- Your objective: Output only the lines that run from the line holding "The width and" to the end of the entries, both ends included, and skip the pictures.

- Information provided:

◆ ◆ ◆ ◆ ◆

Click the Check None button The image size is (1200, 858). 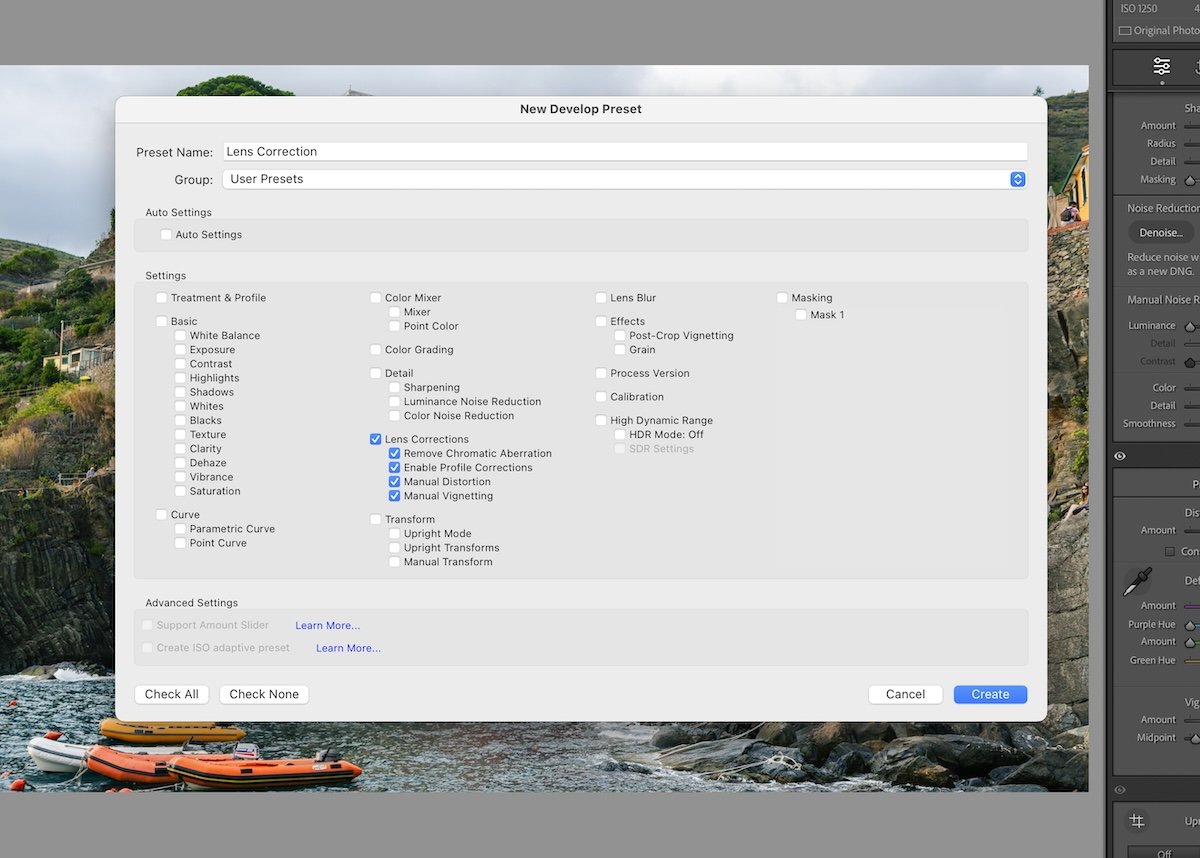tap(264, 694)
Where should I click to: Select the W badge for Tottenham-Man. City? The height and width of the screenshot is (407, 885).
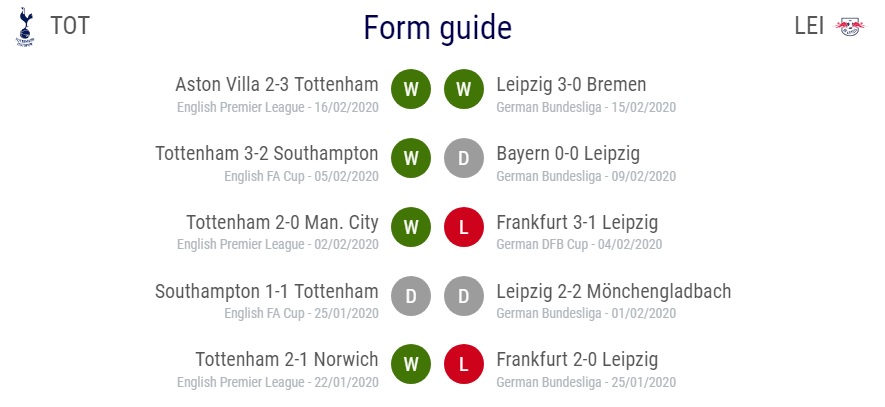(411, 227)
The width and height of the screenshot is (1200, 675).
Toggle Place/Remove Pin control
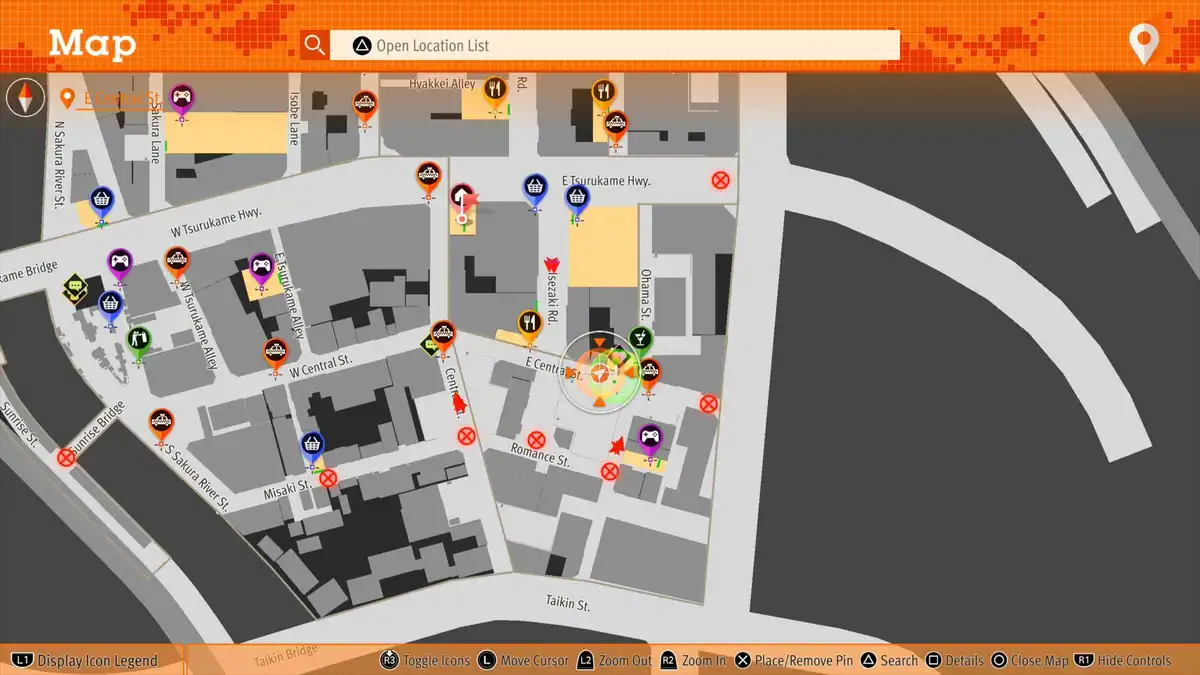(x=796, y=660)
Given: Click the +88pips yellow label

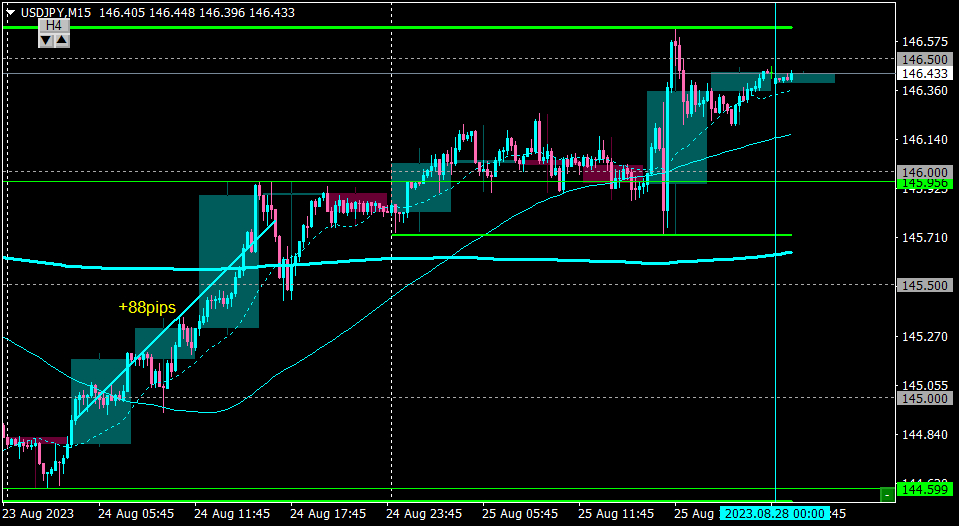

◆ ◆ ◆ ◆ ◆

- Response below:
The width and height of the screenshot is (1200, 675).
Toggle Place/Remove Pin control
(x=796, y=660)
Given: Click the +88pips yellow label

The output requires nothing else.